「岸くん,これはまずいわ」
「どうかしました?」
「カメラが動いてもないのに,画面が動くで。ほら,ふらふらや」
ブレてないのに動いちゃう
手ブレ補正技術の実装は,急ピッチで進んでいた。永井と岸はその機能の素晴らしさに感銘を受ける一方,実装作業の終盤を迎えると,さまざまな副作用に悩まされるようになる。
電子式は映像信号からブレを検出するため,被写体に動く物体があると,補正機能が誤動作するのだ。
「うわっ,また動いた」
「え? なんでなんで?」
途中,蛍光灯が映り込んだだけで,そのちらつきに起因して画面がふらつくという現象も起きた。永井と岸らは,こうした副作用が発生しないよう,手ブレ補正のアルゴリズムの最適化を進める。ただし下手に副作用を抑えると,肝心の手ブレ補正が機能しなくなる。そこでありとあらゆるケースを想定して,誤動作のない条件を固めていった。
そんなドタバタが半年も続いただろうか。ソニーへの対抗を誓う開発プロジェクト・チームは,ついに製品の原型へと近づいていく。
その名前,誰が決めた?
「聞いたか? 新機種の名前が決まったらしいで」
量産開始に向けて最後の作業にいそしんでいた開発プロジェクトのメンバーの元に,手ブレ補正機能を載せた商品の名前が固まったとの一報が届く。

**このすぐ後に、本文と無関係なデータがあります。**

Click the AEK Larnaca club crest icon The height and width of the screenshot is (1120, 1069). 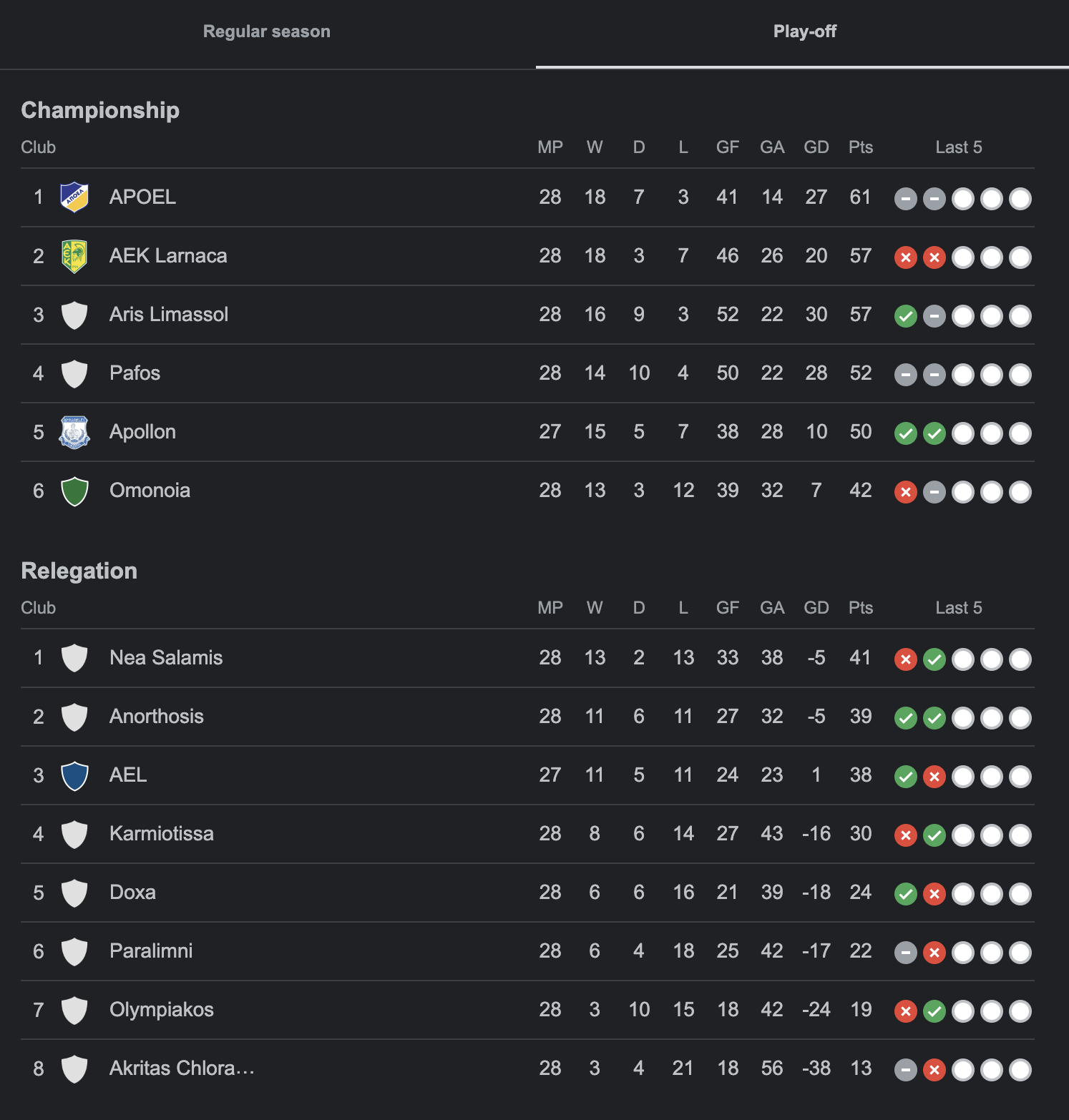coord(74,256)
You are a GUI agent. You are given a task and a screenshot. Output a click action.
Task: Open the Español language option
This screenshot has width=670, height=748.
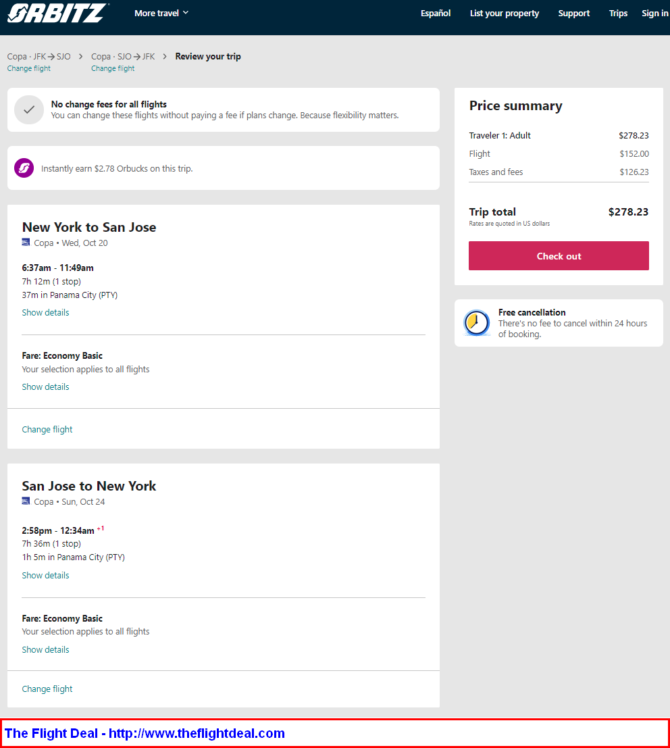pos(435,13)
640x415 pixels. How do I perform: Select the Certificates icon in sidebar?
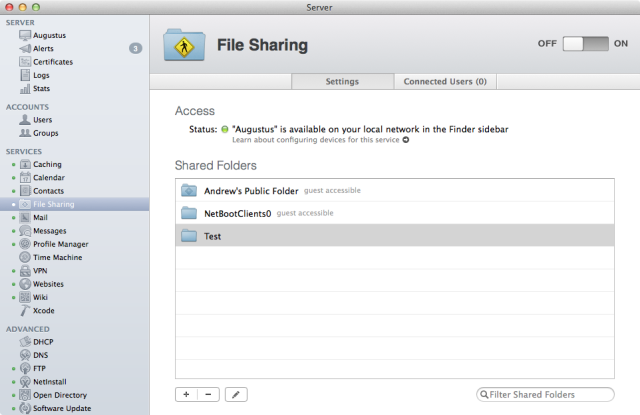(x=25, y=62)
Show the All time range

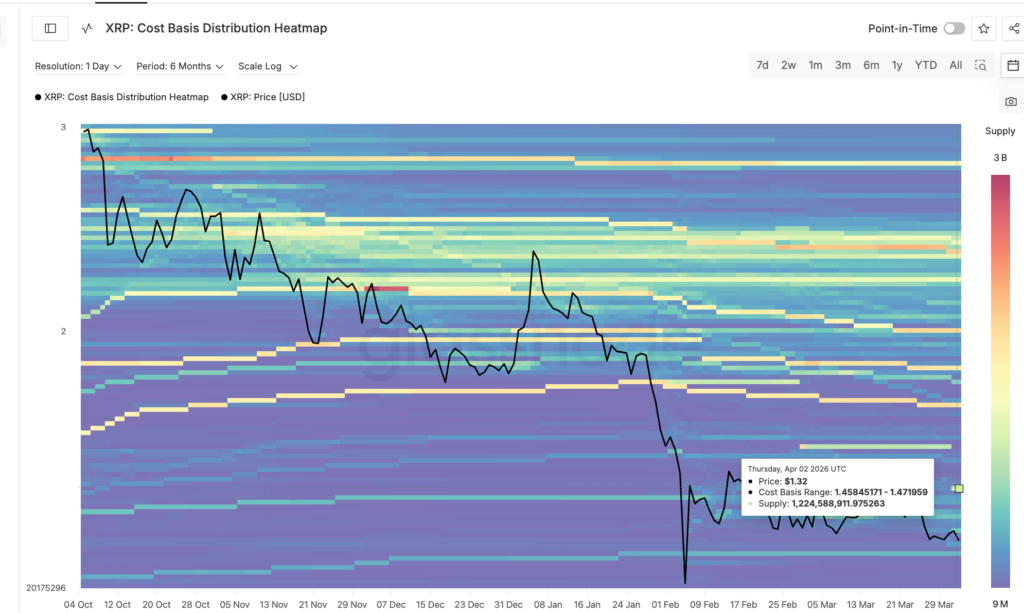tap(955, 66)
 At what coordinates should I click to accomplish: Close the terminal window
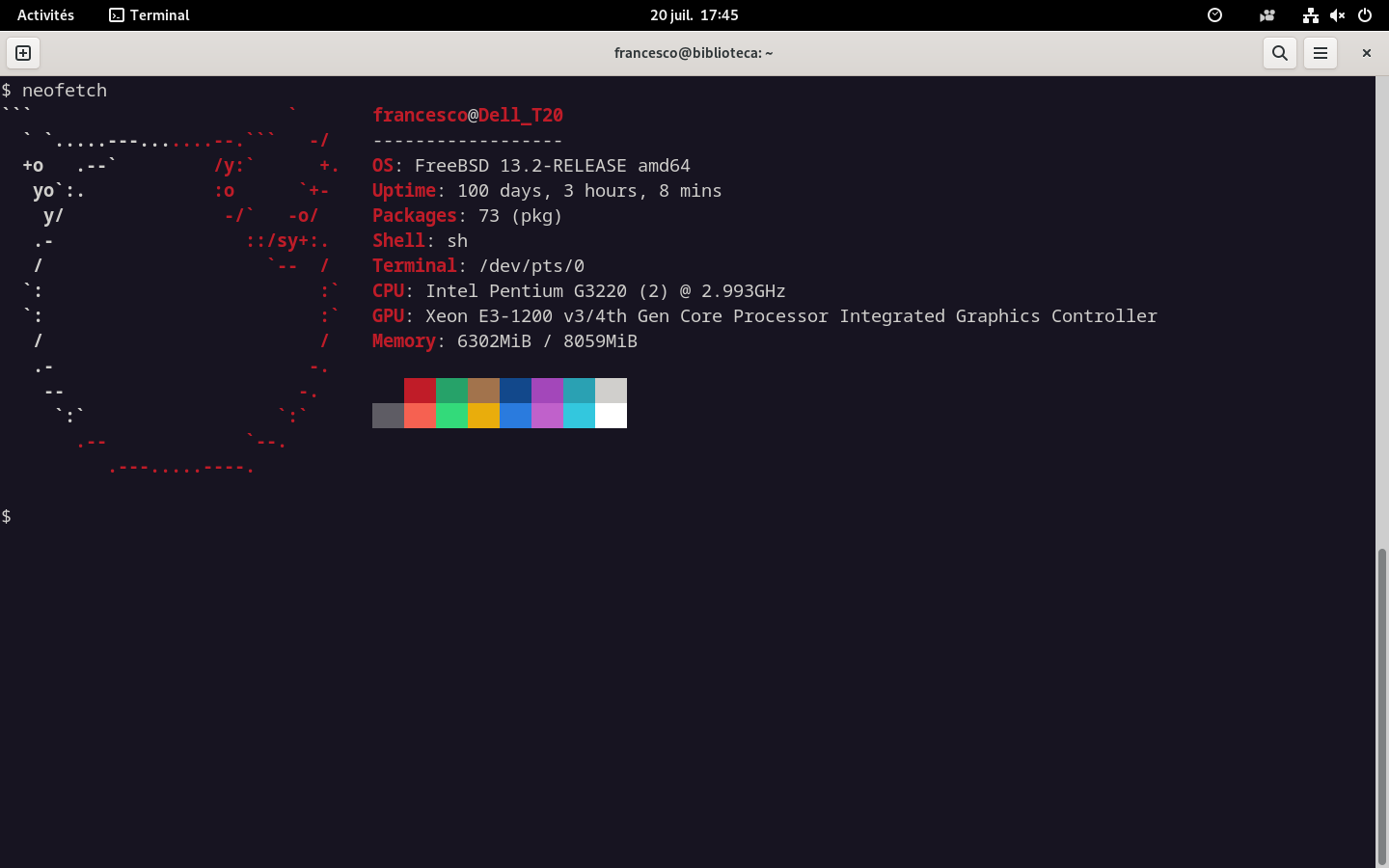point(1366,53)
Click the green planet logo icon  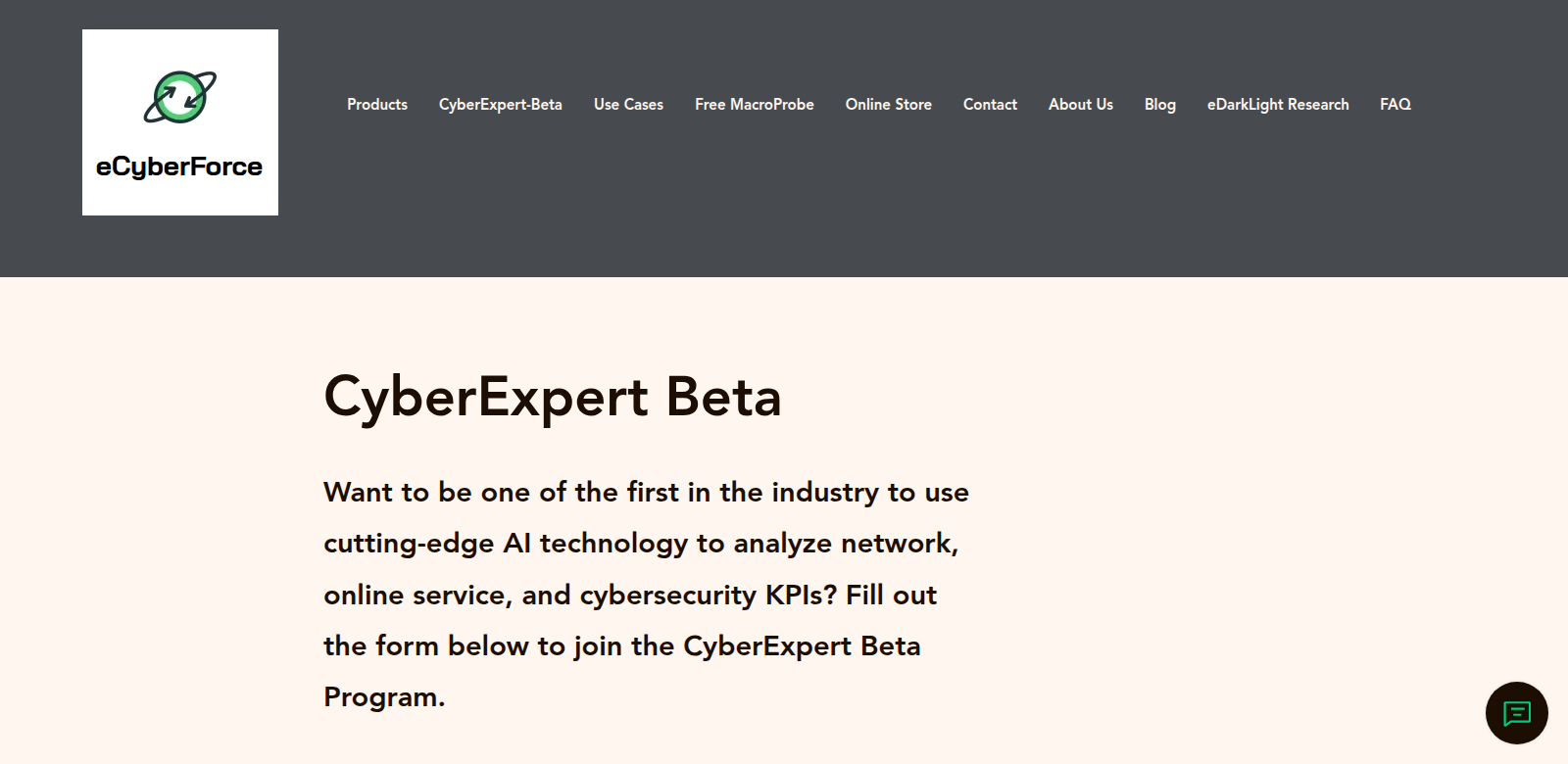180,97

「いよいよやね。でも,なんでそんなに慌ててんねん?」
「聞いて驚かんといてな。なんか『ブレンビー』っていうらしいで」
「ぶれんびぃ?」
その場にいたメンバーは,しばし絶句する。どうやら「ブレないムービー」という意味を込めたものらしい。手ブレ補正を強く訴求すべく,これまでにない奇抜なネーミングを考案したようだ。それがまさか「ブレンビー」とは…。手ブレ補正の実装を中心的に手掛けていたメンバーは,複雑な心境に見舞われていた。